‘Dangerous Liaisons’ review: A version of the Starz series ramps up the sex politics as the story drags on



CNN

for a 19th century French novel, “Dangerous Relationships” it certainly went on to inspire a play, the 1988 and ’89 films “Dangerous Liaisons” and “Valmont,” respectively, and the teenage twist “Cruel Intentions.” Now comes a prequel to the Starz series, “Dangerous Liaisons,” and it amps up the sexiness as the story drags (and out and out).

Although the show features unknown Australian protagonists Nicholas Denton, Valmont, the sly seductress, and Alice Englert (daughter of renowned director Jane Campion) as Camille, his initial love and eventual nemesis, are surrounded by top players. in supporting roles and sometimes short-lived. The cast includes “Phantom Thread’s” Lesley Manville and “Game of Thrones” alumni Carice Van Houten, Michael McElhatton and Tom Wlaschiha.

Set in Paris in the 1700s, the show once again lustily captures all kinds of sexual affairs that were commonplace, but also potentially disastrous if exposed, and in Valmont’s case, used as tools of blackmail as skillfully as weapons of war.

Camille learns the hard way before taking Merteuil (Manville) under the wing of the wealthy Marquis (Manville), who advises him to learn from the elder’s mistakes, asking him to “Revenge our sex”, and in this iteration of the battle between the sexes, the stake is “Conquer or die”.

Adapted by writer/producer Harriet Warner (“Call the Midwife”), the episodic format undercuts the story’s momentum for all its juicy bits.

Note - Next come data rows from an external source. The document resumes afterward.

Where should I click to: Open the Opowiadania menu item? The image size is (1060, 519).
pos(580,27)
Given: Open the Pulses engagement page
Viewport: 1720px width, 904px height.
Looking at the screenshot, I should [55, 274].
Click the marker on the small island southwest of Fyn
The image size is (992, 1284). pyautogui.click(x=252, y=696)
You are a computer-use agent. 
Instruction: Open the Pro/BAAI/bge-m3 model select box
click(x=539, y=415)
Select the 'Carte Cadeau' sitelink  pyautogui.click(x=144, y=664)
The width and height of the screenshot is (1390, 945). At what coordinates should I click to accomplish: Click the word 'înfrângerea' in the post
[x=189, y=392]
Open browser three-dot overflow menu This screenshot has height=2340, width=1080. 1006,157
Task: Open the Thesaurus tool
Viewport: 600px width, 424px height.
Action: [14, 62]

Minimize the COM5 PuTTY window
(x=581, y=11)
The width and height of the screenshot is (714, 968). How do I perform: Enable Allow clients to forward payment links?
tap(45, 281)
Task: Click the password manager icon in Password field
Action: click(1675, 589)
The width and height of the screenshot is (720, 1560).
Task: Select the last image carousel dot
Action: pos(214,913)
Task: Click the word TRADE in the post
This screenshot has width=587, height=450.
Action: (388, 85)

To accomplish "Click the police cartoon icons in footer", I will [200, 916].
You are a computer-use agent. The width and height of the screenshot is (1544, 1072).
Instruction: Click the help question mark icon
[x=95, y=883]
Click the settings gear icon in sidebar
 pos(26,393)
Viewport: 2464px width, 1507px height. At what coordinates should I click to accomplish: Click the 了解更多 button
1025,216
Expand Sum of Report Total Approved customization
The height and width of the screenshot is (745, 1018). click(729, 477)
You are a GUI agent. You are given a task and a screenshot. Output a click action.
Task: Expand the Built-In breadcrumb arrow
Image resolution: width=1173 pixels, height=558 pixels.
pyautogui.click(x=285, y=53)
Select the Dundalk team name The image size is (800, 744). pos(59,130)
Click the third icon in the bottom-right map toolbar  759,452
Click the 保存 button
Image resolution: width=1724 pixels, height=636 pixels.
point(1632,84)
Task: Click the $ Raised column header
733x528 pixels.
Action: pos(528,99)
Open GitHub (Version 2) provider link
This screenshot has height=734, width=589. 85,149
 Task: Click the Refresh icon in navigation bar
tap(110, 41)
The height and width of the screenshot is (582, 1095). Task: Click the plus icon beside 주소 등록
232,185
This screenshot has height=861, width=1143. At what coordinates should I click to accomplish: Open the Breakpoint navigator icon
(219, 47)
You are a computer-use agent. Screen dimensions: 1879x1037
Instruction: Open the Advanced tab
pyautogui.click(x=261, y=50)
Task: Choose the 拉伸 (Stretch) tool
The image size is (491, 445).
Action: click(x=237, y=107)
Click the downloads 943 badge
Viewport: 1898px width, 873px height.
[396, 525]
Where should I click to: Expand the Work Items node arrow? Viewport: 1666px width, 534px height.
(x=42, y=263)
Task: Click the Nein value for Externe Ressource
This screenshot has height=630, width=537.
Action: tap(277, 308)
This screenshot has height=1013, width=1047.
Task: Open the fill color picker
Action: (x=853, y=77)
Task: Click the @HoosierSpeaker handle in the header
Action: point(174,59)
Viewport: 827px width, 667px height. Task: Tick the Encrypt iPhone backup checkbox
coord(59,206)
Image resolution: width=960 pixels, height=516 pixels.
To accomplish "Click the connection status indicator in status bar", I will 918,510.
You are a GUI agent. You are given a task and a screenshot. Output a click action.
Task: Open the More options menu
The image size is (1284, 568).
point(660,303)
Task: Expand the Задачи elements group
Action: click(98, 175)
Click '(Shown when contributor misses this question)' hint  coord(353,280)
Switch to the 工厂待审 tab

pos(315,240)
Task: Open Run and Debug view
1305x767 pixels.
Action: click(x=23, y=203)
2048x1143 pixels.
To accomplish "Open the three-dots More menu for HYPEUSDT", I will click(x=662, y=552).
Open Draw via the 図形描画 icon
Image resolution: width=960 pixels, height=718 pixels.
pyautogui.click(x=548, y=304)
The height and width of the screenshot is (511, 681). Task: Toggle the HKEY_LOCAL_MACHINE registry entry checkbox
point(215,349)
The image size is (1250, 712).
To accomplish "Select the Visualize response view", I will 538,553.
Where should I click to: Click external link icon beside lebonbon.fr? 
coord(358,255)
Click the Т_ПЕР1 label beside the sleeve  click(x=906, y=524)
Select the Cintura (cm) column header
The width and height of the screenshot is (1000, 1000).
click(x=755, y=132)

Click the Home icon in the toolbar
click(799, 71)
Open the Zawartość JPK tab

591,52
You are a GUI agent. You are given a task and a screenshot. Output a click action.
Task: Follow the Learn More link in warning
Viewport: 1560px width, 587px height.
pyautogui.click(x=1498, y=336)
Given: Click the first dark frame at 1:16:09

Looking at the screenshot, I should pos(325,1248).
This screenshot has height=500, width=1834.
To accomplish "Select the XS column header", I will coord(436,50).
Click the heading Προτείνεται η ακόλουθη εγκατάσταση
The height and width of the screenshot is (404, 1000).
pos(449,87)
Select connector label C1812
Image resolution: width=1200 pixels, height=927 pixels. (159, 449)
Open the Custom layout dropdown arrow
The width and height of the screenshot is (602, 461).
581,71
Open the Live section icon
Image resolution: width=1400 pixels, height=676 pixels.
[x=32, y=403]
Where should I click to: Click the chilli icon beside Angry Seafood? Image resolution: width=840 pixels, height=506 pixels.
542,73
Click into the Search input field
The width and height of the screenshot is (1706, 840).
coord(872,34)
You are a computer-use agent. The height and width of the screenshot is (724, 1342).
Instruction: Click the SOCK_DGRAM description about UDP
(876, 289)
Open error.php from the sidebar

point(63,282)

In fact, it’s not until the third episode that the plot really kicks in, when Camille challenges Valmont to ostensibly condemn the staunch and immovable Jacqueline de Montrachet (Van Houten), calling her “the only woman in Paris you can’t seduce.” – for reasons that will be seen later.

Contemporary melodrama has become a fertile field, which becomes a double-edged sword. Beautifully staged, however, it’s easy to dismiss “Dangerous Liaisons” (especially for those with no prior investment in the property) as either a slightly more polished version of “Bridgerton” or a comedy twist on “The Great,” both of which show that empty similar itching.

Conversely, for anyone with a penchant for the movies (both Glenn Close/John Malkovich and Annette Bening/Colin Firth are well worth the time), this performance has a pallid quality, rather than a long way in the vapor of situations. they are structured, albeit with surprising twists along the way.

Starz has gotten quite a bit of mileage out of its costume dramas, with “The Serpent Queen” being the most recent example. In a vote of confidence, the network has already renewed “Dangerous Liaisons” for a second season before it premieres, so those hoping for the last thing a limited series could deliver should be warned.

Given the recognizable title and international appeal, there’s perhaps a little less risk at stake with this concept, its premium TV sexuality 18th century. Filtered through the prism of twentieth-century decadence.

That said, not everything is worthy of its own cinematic universe. And while the options stated by the bosses may be “conquer or die,” the net effect of the series falls somewhere in the not-very-very-satisfying in-between area.

“Dangerous Liaisons” premieres November 6th at 8pm ET on Starz.